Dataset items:
"""

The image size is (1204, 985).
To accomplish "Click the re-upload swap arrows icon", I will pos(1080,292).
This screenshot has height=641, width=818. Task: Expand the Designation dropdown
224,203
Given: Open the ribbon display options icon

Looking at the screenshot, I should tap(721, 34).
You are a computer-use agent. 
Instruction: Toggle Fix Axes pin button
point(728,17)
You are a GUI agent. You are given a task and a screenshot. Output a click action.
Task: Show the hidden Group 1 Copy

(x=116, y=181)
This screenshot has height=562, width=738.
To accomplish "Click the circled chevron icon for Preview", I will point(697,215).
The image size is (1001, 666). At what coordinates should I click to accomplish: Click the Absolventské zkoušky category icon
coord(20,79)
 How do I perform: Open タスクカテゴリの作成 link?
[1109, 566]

"""

- Short exercise: Render the material above as a numbered list with one line per number, leaving out the blank lines.

- Answer for the task:
1. The image size is (1204, 985).
2. To accomplish "Click the re-upload swap arrows icon", I will pos(1080,292).
3. This screenshot has height=641, width=818. Task: Expand the Designation dropdown
4. 224,203
5. Given: Open the ribbon display options icon
6. Looking at the screenshot, I should tap(721, 34).
7. You are a computer-use agent. 
8. Instruction: Toggle Fix Axes pin button
9. point(728,17)
10. You are a GUI agent. You are given a task and a screenshot. Output a click action.
11. Task: Show the hidden Group 1 Copy
12. (x=116, y=181)
13. This screenshot has height=562, width=738.
14. To accomplish "Click the circled chevron icon for Preview", I will point(697,215).
15. The image size is (1001, 666). At what coordinates should I click to accomplish: Click the Absolventské zkoušky category icon
16. coord(20,79)
17.  How do I perform: Open タスクカテゴリの作成 link?
18. [1109, 566]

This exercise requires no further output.